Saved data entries
▽

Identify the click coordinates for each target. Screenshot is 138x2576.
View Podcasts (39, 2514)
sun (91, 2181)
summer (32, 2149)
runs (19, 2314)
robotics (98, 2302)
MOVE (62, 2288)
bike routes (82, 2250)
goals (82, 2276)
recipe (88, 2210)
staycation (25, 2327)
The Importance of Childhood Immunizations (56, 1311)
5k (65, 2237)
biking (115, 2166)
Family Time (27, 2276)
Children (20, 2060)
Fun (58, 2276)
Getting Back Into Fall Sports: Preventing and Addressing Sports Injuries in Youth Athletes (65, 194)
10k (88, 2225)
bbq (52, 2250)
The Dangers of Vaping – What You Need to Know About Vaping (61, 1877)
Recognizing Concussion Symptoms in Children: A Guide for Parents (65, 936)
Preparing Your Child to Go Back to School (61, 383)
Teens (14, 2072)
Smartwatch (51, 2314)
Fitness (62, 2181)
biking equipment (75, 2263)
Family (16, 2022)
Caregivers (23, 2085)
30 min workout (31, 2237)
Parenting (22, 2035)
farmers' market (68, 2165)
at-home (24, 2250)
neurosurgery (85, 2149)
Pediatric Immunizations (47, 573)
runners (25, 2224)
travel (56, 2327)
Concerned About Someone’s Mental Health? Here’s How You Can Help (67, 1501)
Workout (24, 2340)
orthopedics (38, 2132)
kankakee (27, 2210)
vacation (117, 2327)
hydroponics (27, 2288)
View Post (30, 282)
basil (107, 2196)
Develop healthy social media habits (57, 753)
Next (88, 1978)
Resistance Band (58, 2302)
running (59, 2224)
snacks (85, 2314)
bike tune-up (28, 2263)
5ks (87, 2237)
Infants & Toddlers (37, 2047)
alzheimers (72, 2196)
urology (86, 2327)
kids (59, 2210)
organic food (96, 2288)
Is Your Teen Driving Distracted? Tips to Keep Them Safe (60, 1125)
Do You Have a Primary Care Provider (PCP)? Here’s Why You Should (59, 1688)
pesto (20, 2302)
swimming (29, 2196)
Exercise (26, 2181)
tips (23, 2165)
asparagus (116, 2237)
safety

△
▽

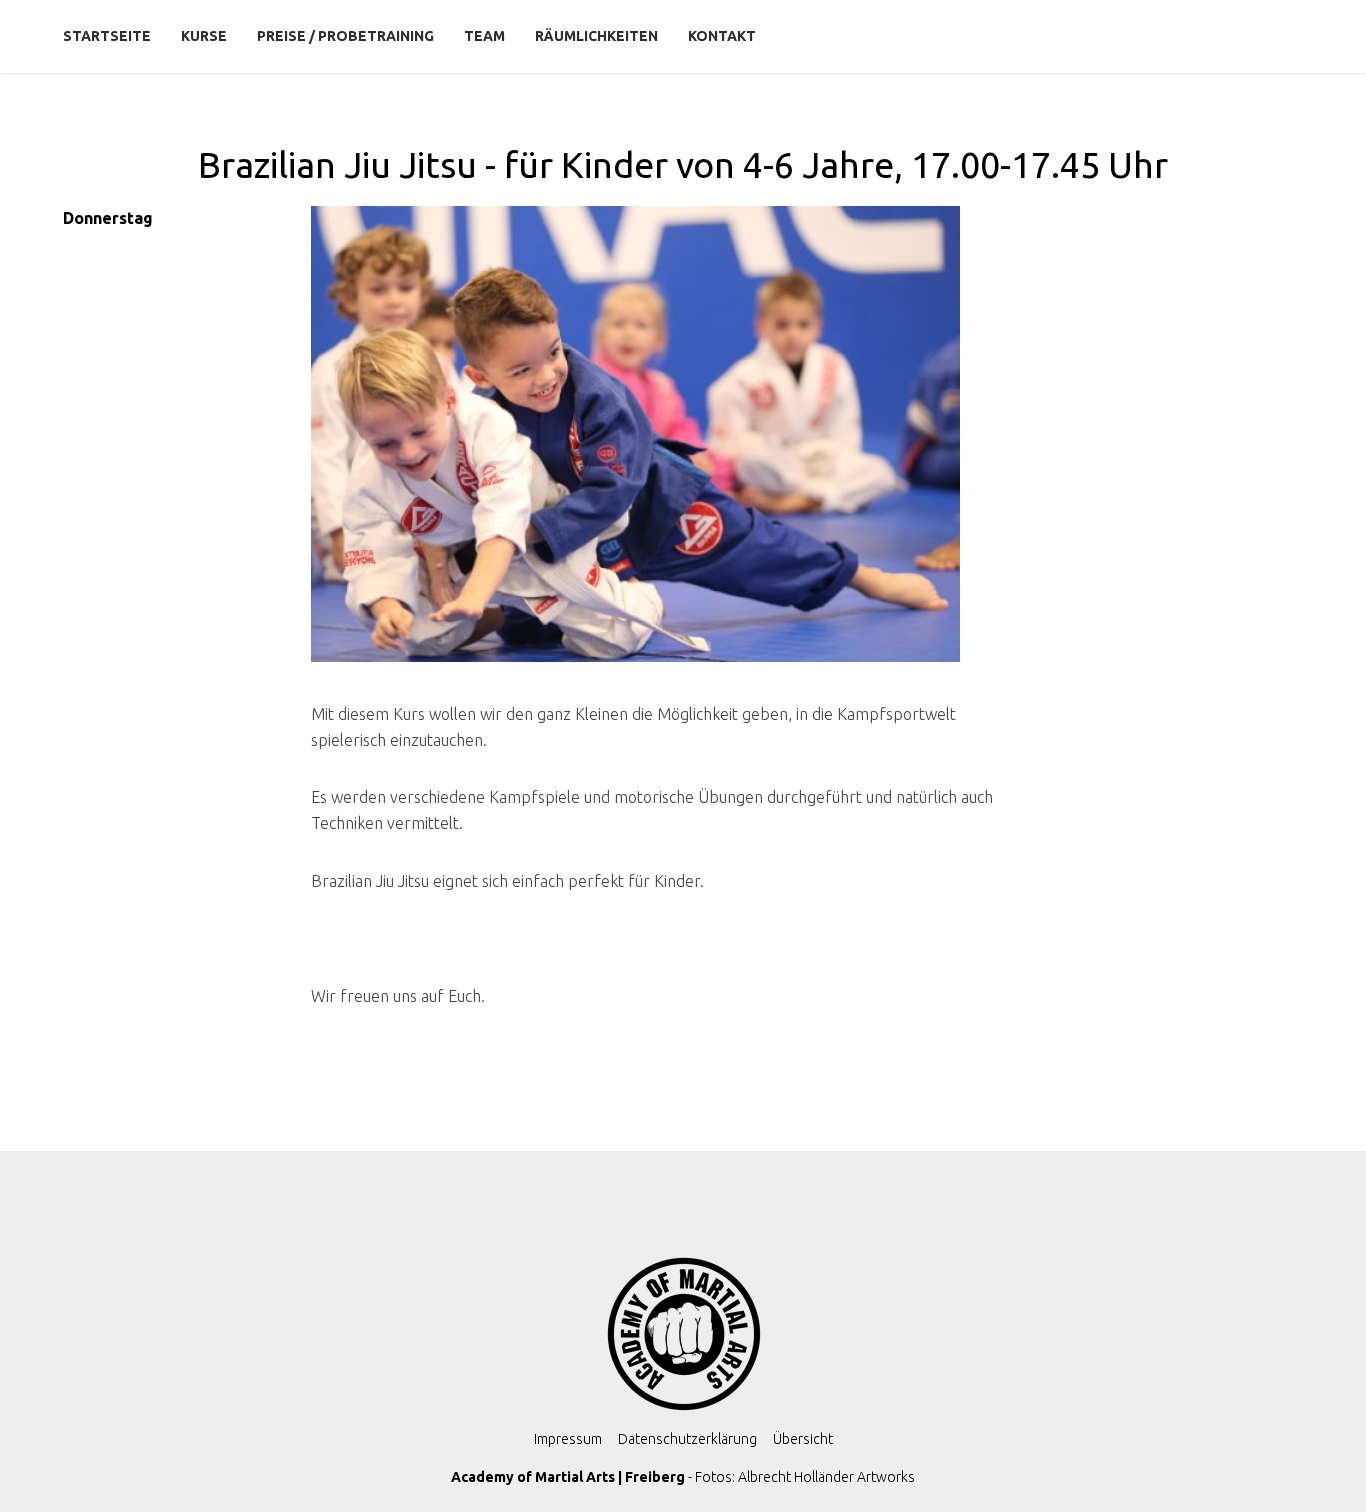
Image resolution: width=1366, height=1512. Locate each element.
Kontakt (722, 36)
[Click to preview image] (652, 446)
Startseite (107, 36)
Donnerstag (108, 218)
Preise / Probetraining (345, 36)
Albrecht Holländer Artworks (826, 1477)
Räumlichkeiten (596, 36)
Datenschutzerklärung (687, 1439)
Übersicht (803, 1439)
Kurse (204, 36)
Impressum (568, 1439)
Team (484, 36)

△

Exercise requirements → Output the lines of the records above exactly as they appear, from the line containing "Caregivers (23, 2085)" through the line containing "vacation (117, 2327)".

Reply to the task →
Caregivers (23, 2085)
30 min workout (31, 2237)
Parenting (22, 2035)
farmers' market (68, 2165)
at-home (24, 2250)
neurosurgery (85, 2149)
Pediatric Immunizations (47, 573)
runners (25, 2224)
travel (56, 2327)
Concerned About Someone’s Mental Health? Here’s How You Can Help (67, 1501)
Workout (24, 2340)
orthopedics (38, 2132)
kankakee (27, 2210)
vacation (117, 2327)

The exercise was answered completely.